Die Sumerer nannten Eisen aus diesem Grunde »Metall des Himmels* Die Kelten glaubten, dass die Einführung des Eisens das Zeitalter der Feen, Elfen und anderer magischer Wesen beendet habe. Bei allen kaukasischen Völkern galt Eisen als das Metall, mit dem man Kranke und Verwundete auf magische Art heilen könne. Ort der Behandlung war die Schmiede. Seine Härte und Dauerhaftigkeit machten das Eisen zum Symbol der Stärke, der Unbeugsamkeit im guten wie im schlechten Sinne. Eisen und Stahl galten als magische Abwehr - und Schutzmittel gegen Dämonen und ihre bösen Einwirkungen. Der genaue Beginn der Erzeugung von Eisen und Stahl liegt im geschichtlichen Dunkel. Die ältesten Eisenfunde stammen aus dem Gebiet zwischen Ägäis und Aserbeidschan und reichen bis ins 3. Jahrtausend v. Chr. zurück. Man vermutet heute, dass die Technik der Eisenverhüttung in Europa durch wandernde Volksstämme weitervermittelt wurde. In südöstlicher Richtung erreichte die Kunst der Eisenverhüttung Indien, wo sie eine besondere handwerkliche Blüte erreichte.

Eisenverhüttung

In der Erdkruste kommt das Element Eisen in reiner Form kaum vor. Hauptsächlich existiert es in Eisen-Sauerstoffverbindungen. Eisenoxide wie Roteisenstein (Hämatit), Brauneisenstein (Limonit) oder Stahlstein (Siderit) werden zur Eisengewinnung abgebaut. Um Eisen zu gewinnen, muss das Metall aus eisenhaltigen Erzen heraus geschmolzen werden. Diese Trennung des Eisens von den erdigen Bestandteilen und vom Sauerstoff wird Eisenverhüttung genannt.

Direkt schmiedbares Eisen

Grundsätzlich machte die Verhüttungstechnik drei Stadien durch: Von den Anfängen bis zum Ende des Mittelalters fand der Schmelzvorgang in Europa in kleinen Rennöfen (Schachtöfen) unter Zuhilfenahme von Holzkohle statt. Das sogenannte Luppeneisen war in jedem offenen Herd- oder Schmiedefeuer direkt schmiedbar nach Bedarf zu Waffen, Werkzeugen oder Geräten.

Nicht schmiedbares Eisen

Wasserrad getriebene Gebläse, die im Eisenhüttenwesen ab dem 13. Jahrhundert eingesetzt wurden, ermöglichten später den Bau von Hochöfen. Holzkohle diente als Brennstoff und als Reduktionsmittel. Das Roheisen fiel in flüssiger Form an. Dieses Eisen war jedoch nicht schmiedbar.

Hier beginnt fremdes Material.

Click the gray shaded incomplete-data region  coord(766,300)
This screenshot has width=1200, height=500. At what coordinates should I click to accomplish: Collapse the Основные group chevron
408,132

Nach Entkohlung schmiedbar

In einem zweiten Arbeitsgang wurde es entkohlt und so für eine weitere Verarbeitung vorbereitet.

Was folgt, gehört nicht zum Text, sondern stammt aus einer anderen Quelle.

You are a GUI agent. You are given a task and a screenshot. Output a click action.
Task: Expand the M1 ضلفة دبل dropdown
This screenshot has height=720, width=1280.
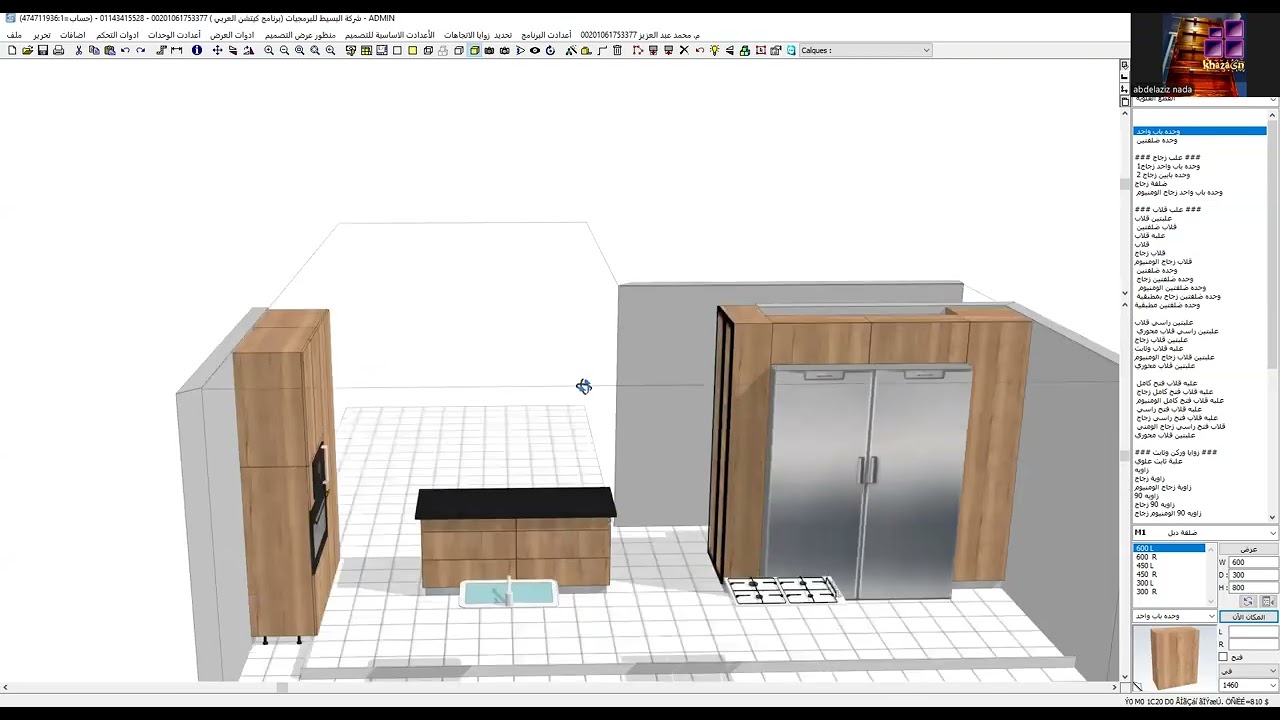click(1205, 533)
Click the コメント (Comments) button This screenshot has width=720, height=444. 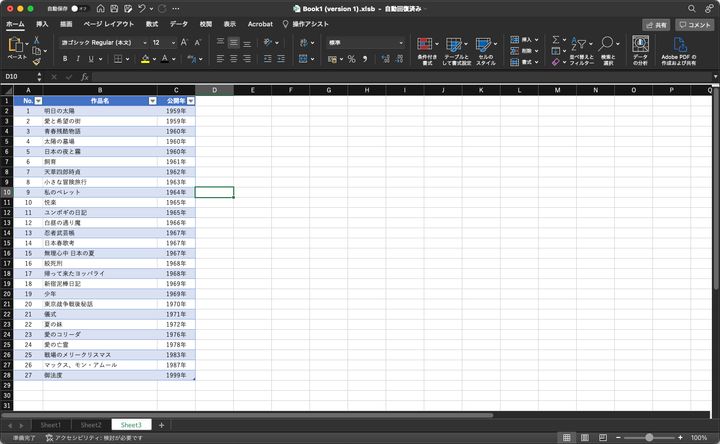[x=694, y=24]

  • Ende des 18. Jahrhunderts ging man vom Brennstoff Holzkohle zum Brennstoff Steinkohle über.

Produktionsgleichung

ERZ + HOLZKOHLE + ZUSCHLÄGE (oder Möllerung) = ROHEISEN + ABGASE + SCHLACKE

Direkte Eisenerzeugung in Rennöfen

In kleine Schachtöfen aus Lehm entwickelte sich allmählich die Technik der Eisenverhüttung in den Wäldern. Diese Rennofenverhüttung ist die älteste bekannte Methode der Eisenverhüttung. Der Name der Schmelzöfen wird vom Zerfließen der Schlacke abgeleitet, die aus dem Ofen rinnt.

In Mitteleuropa ist die Eisenverhüttung archäologisch etwa seit 1000 bis 500 v. Chr. nachweisbar. Im Siegerland und im Lahn-Dill-Kreis stammen die frühesten Bodenfunde von Rennfeueröfen und Schlackenhalden aus einer Zeit von 500 bis 100 v. Chr.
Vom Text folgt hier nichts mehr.